Imagine my surprise when I analyzed the financial statements and found that, even with the “high growth” foreign exposure, economic profits to shareholders have, over the past few years, accrued at about the same pace–some years a little faster, some years a little slower–than the overall U.S. economy!

The Numbers
IOI analyzes companies on the basis of the economic profit generated by a company. Economic profit is not a number reported on any single set of financial statements and is never mentioned in conference calls or on CNBC.

We will publish another post describing how IOI estimates the economic profit generated by a firm, but for those of you with an accounting background, it works out to operating cash flow less some allowance for maintenance capital expenditures. Here is IOI’s estimates of the economic profits generated by Wal-Mart’s business over the past few years:

Source: IOI, LLC Analysis
Wal-Mart (WMT) Estimated Economic Profit (EP) and EP Margin
Source: IOI, LLC Analysis

The red line (associated with values on the left-hand axis) shows a nicely growing stream of economic profits. The green line (values on the right-hand axis) shows the percentage of economic profit per $1 of revenues. It is pretty steady at between 3.5% and 4.5%, with most years right around that 4% mark–not unusual profitability for a discount retailer.

Let’s turn now to the growth rates of the profits, because when one sees profits growing, it is sensible to try to figure out if that growth is faster or slower than other companies growth over the same period. Rather than trying to find comparables for every company we analyze, we prefer just to compare a company’s growth in economic profits to the growth in domestic GDP–a measure of the “profitability” of the economy overall.
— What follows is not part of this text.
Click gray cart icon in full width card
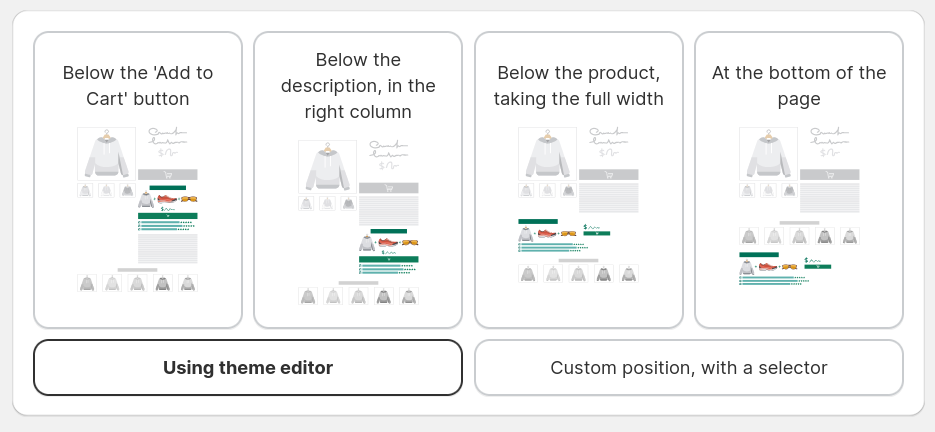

Doing this for Wal-Mart, here is the graph we get:

Source: IOI, LLC Analysis
Wal-Mart (WMT) Marginal Economic Profit vs. GDP
Source: IOI, LLC Analysis

The red line bouncing above and below $0 on the y-axis means that some years the firm generates profits greater than might be expected if their profits grew exactly at a rate equivalent to U.S. GDP and some years less. Looking over the entire series, Wal-Mart’s marginal economic profit is net positive, but over the past six years, it has swung net negative. All in all, looking at these data, it is hard for us to assume profit growth at Wal-Mart will be that much different from GDP in the future.

Why Growth Rates Matter
Corporate valuations are done in stages. There is a near-term stage that an analyst forecasts a firm’s wealth generating capacity in an explicit, detailed way. After that explicit period, an analyst generates a “terminal value”, which is a mathematical simplification that allows the analyst to assume a company will grow forever at a given rate. For new companies, there may be an intermediary period during which time an analyst calculates growth of profits at an above-trend growth rate.

The dirty little secret behind corporate valuations is that while 99% or more of an analyst’s  time is spent on the near-term explicit forecast, in most cases, the majority of the value of the firm lies in the “out years” as part of the terminal value. If a company can be reasonably expected to grow at above-trend growth in the future, the amount of value contained beyond the explicit period shoots up to 70% or more.

Considering the importance of these out-year growth rates, it seems counter-intuitive that analysts–even good ones–tend to pick terminal values in an almost casual way and with little rational basis.

Of course, company managers always make it a point to impress upon investors that their companies are not in the mature phase of their businesses, but have many more years of above trend growth ahead of them. Wal-Mart managers are, we believe, doing just this when they tout there overseas exposure.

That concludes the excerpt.